In the case of elective or preventative procedures, I have not been able to form a strong and clear stance. I do not know if it is right to force a doctor or an institution to perform procedures that go against their beliefs when there is no emergency at hand.

On one side of the issue, I do see it as morally wrong to force doctors to perform abortions, IUD insertions, or other procedures that they do not believe in. If a doctor or hospital will refuse to perform an elective procedure, it is usually not a large burden for a patient to seek out another healthcare provider that will.

However, on the other side of the issue, I do wonder to what extent healthcare should be determined by the doctor and to what extent it should be determined by the patient. If a patient goes to a public hospital that accepts federal funding and requests a procedure, should their doctor have a right to refuse to perform it if they do not agree with it? I do not know if they should. In some cases, finding another healthcare provider to complete the procedure is a large burden on the patient and it may prevent them from getting it done at all.

Regardless of my stance on the issue of elective procedures, this Notre Dame case study shows the real and damaging effects of denying employees certain forms of contraceptives and also shows the ambiguity that surrounds issues of matters surrounding contraceptives, abortions, and health care.

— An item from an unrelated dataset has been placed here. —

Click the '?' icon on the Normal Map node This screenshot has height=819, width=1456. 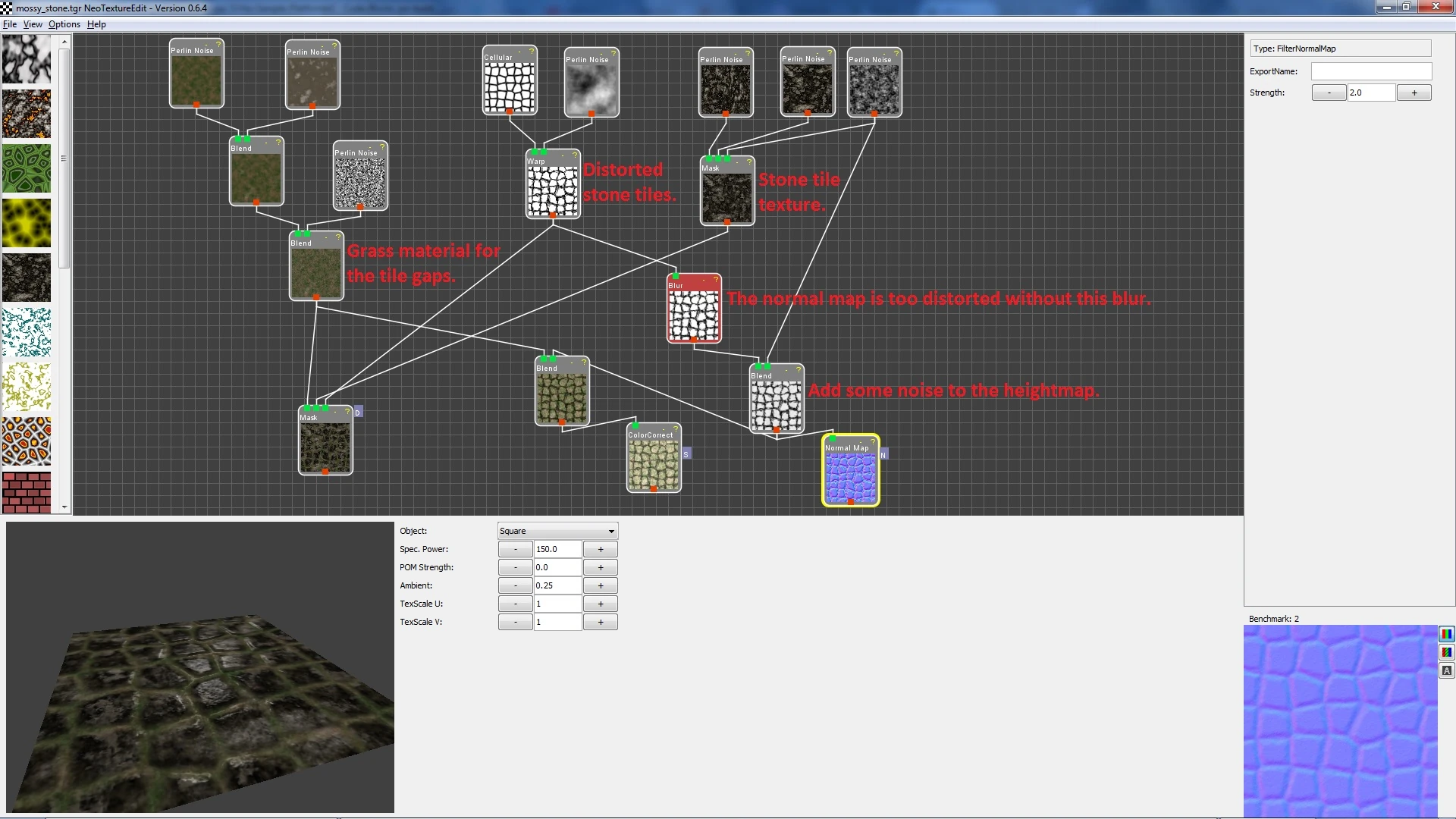pyautogui.click(x=873, y=441)
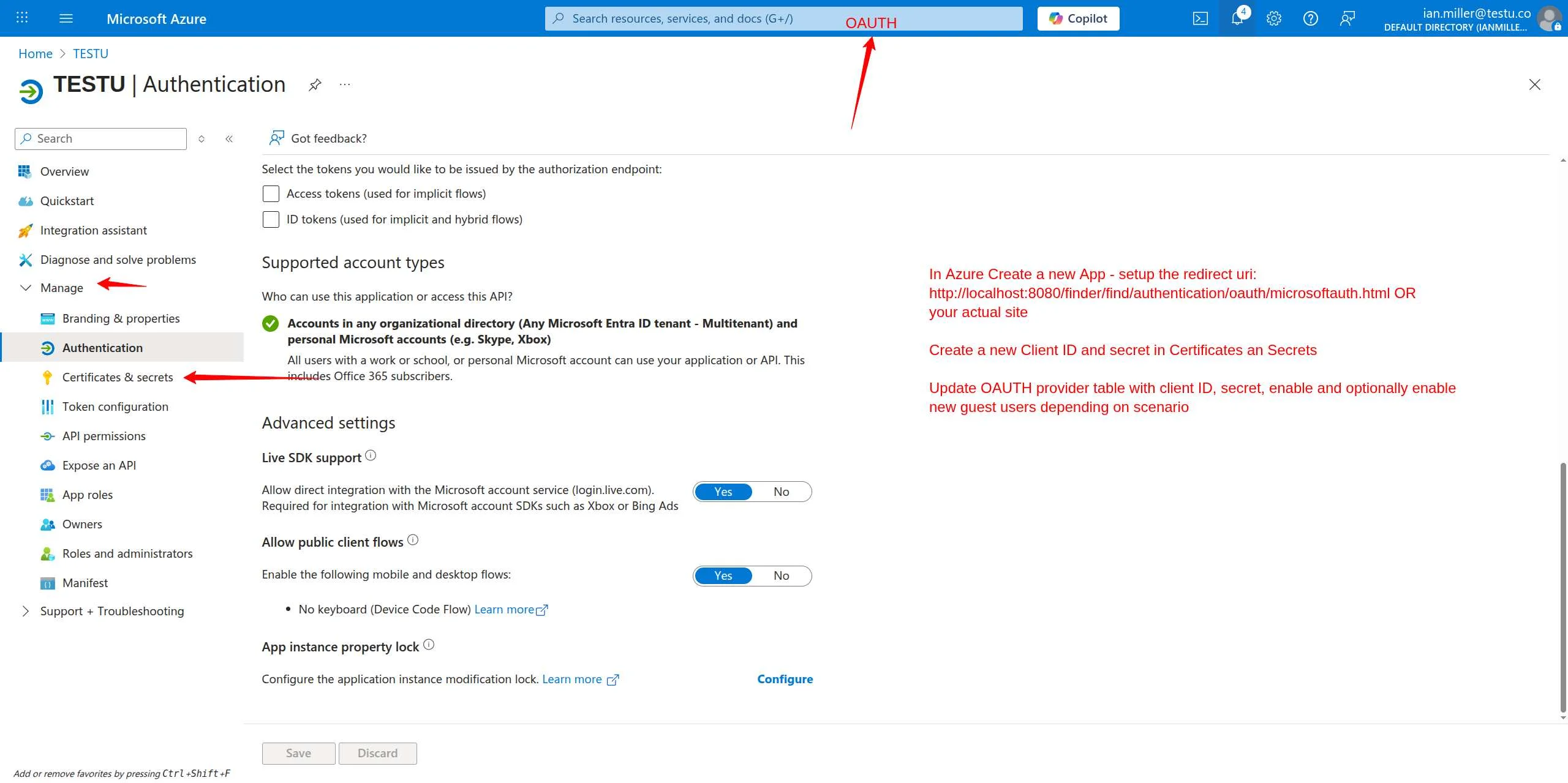Collapse the sidebar navigation menu
Image resolution: width=1568 pixels, height=783 pixels.
tap(229, 139)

Even amidst this ambiguity, however, the Court chose a side and made an important decision through their Hobby Lobby ruling. I only hope that in the future the Court sets aside their personal ideological beliefs and instead considers all of the legal and social ramifications of any given decision. Through what I have presented here, it is clear that if the Court had truly decided based on constitutionality, law, and the current political and social landscape, they would have come to a different conclusion.